## TEXT UNDER STUDY
Build discord bots that respond with a locally running llama.cpp server. This allows you to run your own models, on CPU or GPU as long as you have the hardware resources. Bots can be given identies and respond to trigger words. They can take advantage of the discord channel history to act conversational.
pip install -r requirements.txt
We highly recommend OpenHermes 2.5 Mistral-7b fine tune for this task, as it's currently the best (Nov 2023) that we've tested personally. You can find different quantized versions of the model here:
https://huggingface.co/TheBloke/OpenHermes-2.5-Mistral-7B-GGUF/tree/main
I'd suggest the Q6 quant for GPU and Q4_K_M for CPU
Go to the llama.cpp releases and download either the win-avx2 package for CPU or the cublas for nvidia cards:
https://github.com/ggerganov/llama.cpp/releases
Extract the files out and run the following for nvidia GPUs:
server.exe -m <model>.gguf -t 4 -c 2048 -ngl 33 --host 0.0.0.0 --port 8086
For CPU only:
server.exe -m <model>.gguf -c 2048 --host 0.0.0.0 --port 8086
Replace with whatever model you downloaded and put into the llama.cpp directory
Follow the install instructions for llama.cpp at https://github.com/ggerganov/llama.cpp
Git clone, compile and run the following for GPU:
./server -m models/<model>.gguf -t 4 -c 2048 -ngl 33 --host 0.0.0.0 --port 8086
For CPU only:
./server -m models/<model>.gguf -c 2048 --host 0.0.0.0 --port 8086
Replace with whatever model you downloaded and put into the llama.cpp/models directory
- Copy the model and wizard sample files to .json files
- Paste your discord token into the wizard.json file, you can create a discord bot application here: https://discord.com/developers/applications
- Join your bot to the server with the proper chat permissions
- Run the following:
python discord_llama.py model.json wizard.json
- llama_endpoint - Usually localhost, but if you have a dedicated machine to run it on change URL to that one
- prompt_format - For instruct tuned models, the format provided is ChatML format which works fine with OpenHermes
- stop_tokens - Stopping token for generation, should match the model's prompt format
- discord_token - The discord token for the bot, you can make one following this: https://discordpy.readthedocs.io/en/stable/discord.html#discord-intro
- identity - This is where your bot's personality comes from you can get very creative with prompt engineering here and make the bot anything you want
- triggers - These are words the bot will respond to if they show up in any conversation.
- trigger_level - This is how often the bot will respond to triggers 1.0 = 100%, 0.25 = 25%. Anything > 0.5 is annoying
- temperature - This is the LLM temperature which you can think of as the creativity. 0.7 is good for chatbots.
- tokens - This is the number of words it can output. You don't want it writing 10 page novels in discord, so keep it low
- history_lines - This is how much history it can see when answering questions. Too much and it can get confused.
- question_prompt - This is the prompt it processes when @ msged a question
- trigger_prompt - This is the prompt it processes when it's commenting on a trigger word.
Each bot needs it's own Discord application and key generated. Once you do that, create multiple bot identity json files like the sample wizard.json. Create multiple .sh or .bat files to start each one up.
- The bot will use your discord account name, not the alias you've set for the server. I tried to get this working with display_name but it doesn't seem possible to get that in the history object.

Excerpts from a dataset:

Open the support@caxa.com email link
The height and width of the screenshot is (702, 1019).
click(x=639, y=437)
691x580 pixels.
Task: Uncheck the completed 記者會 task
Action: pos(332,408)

## TASKS TO COMPLETE
**A)** Copy the part of the Discord bot setup guide from "- trigger_level - This" to "a trigger word.".
**B)** According to the Discord bot setup guide, why should the tokens setting be kept low? Answer in one to three sentences.

## TASK-BY-TASK RESULTS
**A)**
- trigger_level - This is how often the bot will respond to triggers 1.0 = 100%, 0.25 = 25%. Anything > 0.5 is annoying
- temperature - This is the LLM temperature which you can think of as the creativity. 0.7 is good for chatbots.
- tokens - This is the number of words it can output. You don't want it writing 10 page novels in discord, so keep it low
- history_lines - This is how much history it can see when answering questions. Too much and it can get confused.
- question_prompt - This is the prompt it processes when @ msged a question
- trigger_prompt - This is the prompt it processes when it's commenting on a trigger word.

**B)** The tokens setting controls how many words the bot can output. The guide says to keep it low so the bot doesn't write 10-page novels in Discord.